DATA SHOWN START

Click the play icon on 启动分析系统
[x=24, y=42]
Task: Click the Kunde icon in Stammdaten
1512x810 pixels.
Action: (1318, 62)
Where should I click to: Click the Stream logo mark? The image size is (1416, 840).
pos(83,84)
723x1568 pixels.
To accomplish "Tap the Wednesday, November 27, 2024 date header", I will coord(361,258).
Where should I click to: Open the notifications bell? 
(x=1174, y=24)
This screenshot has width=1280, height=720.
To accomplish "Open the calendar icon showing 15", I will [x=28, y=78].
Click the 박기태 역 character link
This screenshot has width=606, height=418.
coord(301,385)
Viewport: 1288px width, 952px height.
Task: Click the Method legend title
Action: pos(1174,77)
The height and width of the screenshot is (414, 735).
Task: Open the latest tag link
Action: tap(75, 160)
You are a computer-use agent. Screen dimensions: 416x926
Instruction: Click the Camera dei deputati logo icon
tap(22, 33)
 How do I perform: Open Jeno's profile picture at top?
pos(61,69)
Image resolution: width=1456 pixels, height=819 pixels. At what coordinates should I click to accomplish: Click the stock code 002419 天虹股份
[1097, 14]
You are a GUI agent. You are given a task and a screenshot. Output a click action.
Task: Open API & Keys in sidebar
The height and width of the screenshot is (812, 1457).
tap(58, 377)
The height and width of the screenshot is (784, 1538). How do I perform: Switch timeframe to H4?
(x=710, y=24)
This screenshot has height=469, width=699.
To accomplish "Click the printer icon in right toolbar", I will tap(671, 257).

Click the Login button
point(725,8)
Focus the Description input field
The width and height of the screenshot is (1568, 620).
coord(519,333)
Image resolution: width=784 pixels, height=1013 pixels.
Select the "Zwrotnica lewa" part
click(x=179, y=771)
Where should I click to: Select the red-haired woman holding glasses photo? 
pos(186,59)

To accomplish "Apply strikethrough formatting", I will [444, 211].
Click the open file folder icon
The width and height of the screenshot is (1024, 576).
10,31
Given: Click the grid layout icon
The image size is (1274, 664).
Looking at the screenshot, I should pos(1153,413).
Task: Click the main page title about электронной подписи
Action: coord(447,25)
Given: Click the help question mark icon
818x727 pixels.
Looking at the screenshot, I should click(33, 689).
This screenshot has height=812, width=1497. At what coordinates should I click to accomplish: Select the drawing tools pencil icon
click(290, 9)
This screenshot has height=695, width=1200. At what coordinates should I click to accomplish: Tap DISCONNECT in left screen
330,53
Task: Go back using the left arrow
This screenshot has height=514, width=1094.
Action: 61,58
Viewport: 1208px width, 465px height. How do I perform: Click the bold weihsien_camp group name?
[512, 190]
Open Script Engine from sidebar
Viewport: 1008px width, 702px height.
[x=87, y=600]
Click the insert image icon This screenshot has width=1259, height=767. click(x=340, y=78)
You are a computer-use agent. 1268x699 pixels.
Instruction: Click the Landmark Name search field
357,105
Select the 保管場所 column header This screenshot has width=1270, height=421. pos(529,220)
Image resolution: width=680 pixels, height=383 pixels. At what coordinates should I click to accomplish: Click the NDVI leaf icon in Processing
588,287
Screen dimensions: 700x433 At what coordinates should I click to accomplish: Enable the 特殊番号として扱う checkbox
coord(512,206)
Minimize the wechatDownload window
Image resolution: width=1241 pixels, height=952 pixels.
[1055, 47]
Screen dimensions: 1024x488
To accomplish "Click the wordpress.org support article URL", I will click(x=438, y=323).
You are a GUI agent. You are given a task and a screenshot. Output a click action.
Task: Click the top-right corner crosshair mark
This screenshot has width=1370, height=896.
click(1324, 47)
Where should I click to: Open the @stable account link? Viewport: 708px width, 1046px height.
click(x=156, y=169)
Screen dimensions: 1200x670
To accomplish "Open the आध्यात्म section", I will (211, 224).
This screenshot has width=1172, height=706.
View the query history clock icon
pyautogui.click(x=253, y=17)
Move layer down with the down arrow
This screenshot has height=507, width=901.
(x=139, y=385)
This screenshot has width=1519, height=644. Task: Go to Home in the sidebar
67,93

DATA SHOWN END

Print exactly the lines of the records from the one containing "Given: Click the help question mark icon" through the end, and nothing besides them.

Given: Click the help question mark icon
818x727 pixels.
Looking at the screenshot, I should click(33, 689).
This screenshot has height=812, width=1497. At what coordinates should I click to accomplish: Select the drawing tools pencil icon
click(290, 9)
This screenshot has height=695, width=1200. At what coordinates should I click to accomplish: Tap DISCONNECT in left screen
330,53
Task: Go back using the left arrow
This screenshot has height=514, width=1094.
Action: 61,58
Viewport: 1208px width, 465px height. How do I perform: Click the bold weihsien_camp group name?
[512, 190]
Open Script Engine from sidebar
Viewport: 1008px width, 702px height.
[x=87, y=600]
Click the insert image icon This screenshot has width=1259, height=767. click(x=340, y=78)
You are a computer-use agent. 1268x699 pixels.
Instruction: Click the Landmark Name search field
357,105
Select the 保管場所 column header This screenshot has width=1270, height=421. pos(529,220)
Image resolution: width=680 pixels, height=383 pixels. At what coordinates should I click to accomplish: Click the NDVI leaf icon in Processing
588,287
Screen dimensions: 700x433 At what coordinates should I click to accomplish: Enable the 特殊番号として扱う checkbox
coord(512,206)
Minimize the wechatDownload window
Image resolution: width=1241 pixels, height=952 pixels.
[1055, 47]
Screen dimensions: 1024x488
To accomplish "Click the wordpress.org support article URL", I will click(x=438, y=323).
You are a GUI agent. You are given a task and a screenshot. Output a click action.
Task: Click the top-right corner crosshair mark
This screenshot has width=1370, height=896.
click(1324, 47)
Where should I click to: Open the @stable account link? Viewport: 708px width, 1046px height.
click(x=156, y=169)
Screen dimensions: 1200x670
To accomplish "Open the आध्यात्म section", I will (211, 224).
This screenshot has width=1172, height=706.
View the query history clock icon
pyautogui.click(x=253, y=17)
Move layer down with the down arrow
This screenshot has height=507, width=901.
(x=139, y=385)
This screenshot has width=1519, height=644. Task: Go to Home in the sidebar
67,93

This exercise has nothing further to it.